Thursday, November 14, 2019

Coffee from Laos

My hubbie brought home a bag of coffee grown in southern Laos this morning (bought at Trader Joe's).  It was the sample coffee this morning and he'd liked it. 
We had a remarkable trip to central and northern Lao back around 2004, not long after it had been opened up to foreign tourists.
Coffee from Lao, I asked?  
Amazing, but apparently coffee is now a successful agricultural crop in Southern Lao (where we didn't visit).

coffee from Laos
And googling "Bolaven Plateau coffee" brought up quite a few interesting sites with more information, including this piece from CNN: 
https://www.cnn.com/travel/article/laos-bolaven-plateau/index.html

We haven't been back to Asia for awhile, but it's a great part of the world, with a wonderful vegetable gardening culture (as well as a long and diverse history, too).

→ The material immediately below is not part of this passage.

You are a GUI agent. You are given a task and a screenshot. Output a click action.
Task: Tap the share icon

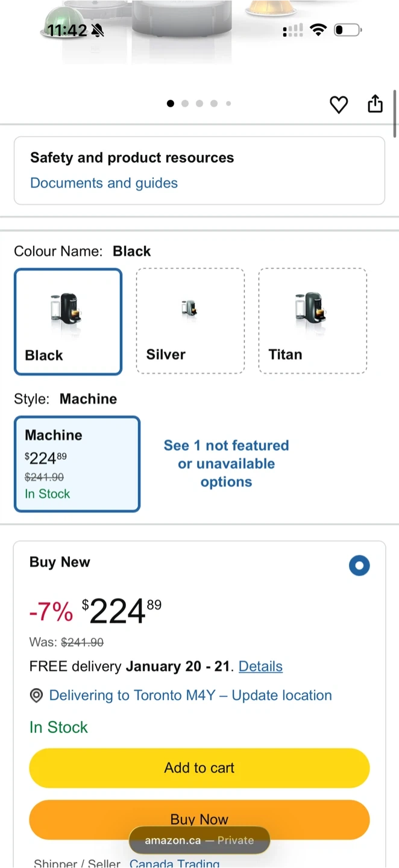pos(375,104)
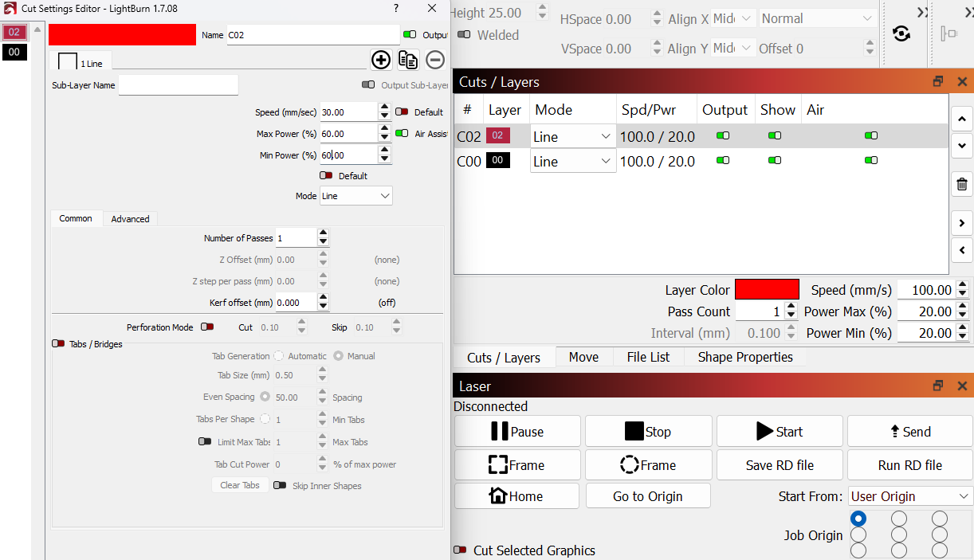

Wednesday, November 13, 2019

The storm has passed

As the arctic blast moved through, many of the remaining leaves blew off, although some yellows (mostly hickories) are falling slowly now. They're beautiful.

Remarkable to have such cold weather last night, and in the 20's again tonight.  Now, in mid-November.  The kale and collards look OK; I didn't expect that.  I'll see how they look in the coming weeks.

What I covered with heavy Remay -- well, I'm vaguely hopeful there, too, as when I rearranged the hoops and cloth covering the spinach seedlings this afternoon, they still looked largely OK.

I've posted this photo before,  but it's worth including again.  Talking about four-season vegetable gardening yesterday reminds me of the vagaries of the weather.

The far right Remay covers my seedling spinach. 
Perhaps I'll have some spinach to harvest in mid to late winter, when we return in early March from Quebec.


Monday, November 11, 2019

Year-round kitchen gardening

It's a bit ironic to be talking tomorrow morning about year-round kitchen gardening down in Brevard, for a Master Gardeners outreach program, as our temperatures here in Asheville will dip into record low temperatures tomorrow night.

I've already covered some of my cool-season veggies, planted late from transplants in October and young spinach seedlings, too, with heavy horticultural fabric.

But the temperatures expected tomorrow night are so extreme for this time of the year, I'm expecting to lose even kale and collards, in spite of protection.  I'm planning to cover all of the beds tomorrow with Remay and greenhouse plastic film,  thinking well, why not?

Maybe some plants will survive the deep freeze -- it's been so warm recently, I'm thinking the stones will buffer some of the cold, as will the apartment next door.

Before the freeze a couple of days ago

Friday, November 8, 2019

Sudden low temperatures

The low tonight is predicted to be 23°F.  That's cold compared to recent temperatures, which haven't be lower than about 30°F and it's following a spell of quite warm temperatures, so plants are not accommodating very well, whether native or non-native.

The leaves of the Frazer magnolia near the porch were frosted before they dropped off.  Our ginkgo in front has just turned yellow --hmm.

And the purple mustard, Swiss chard, and young spinach seedlings -- well, I harvested most of the leaves of the mustard and chard (along with the chives), and covered up the rest with Remay.  Not pretty, of course, but.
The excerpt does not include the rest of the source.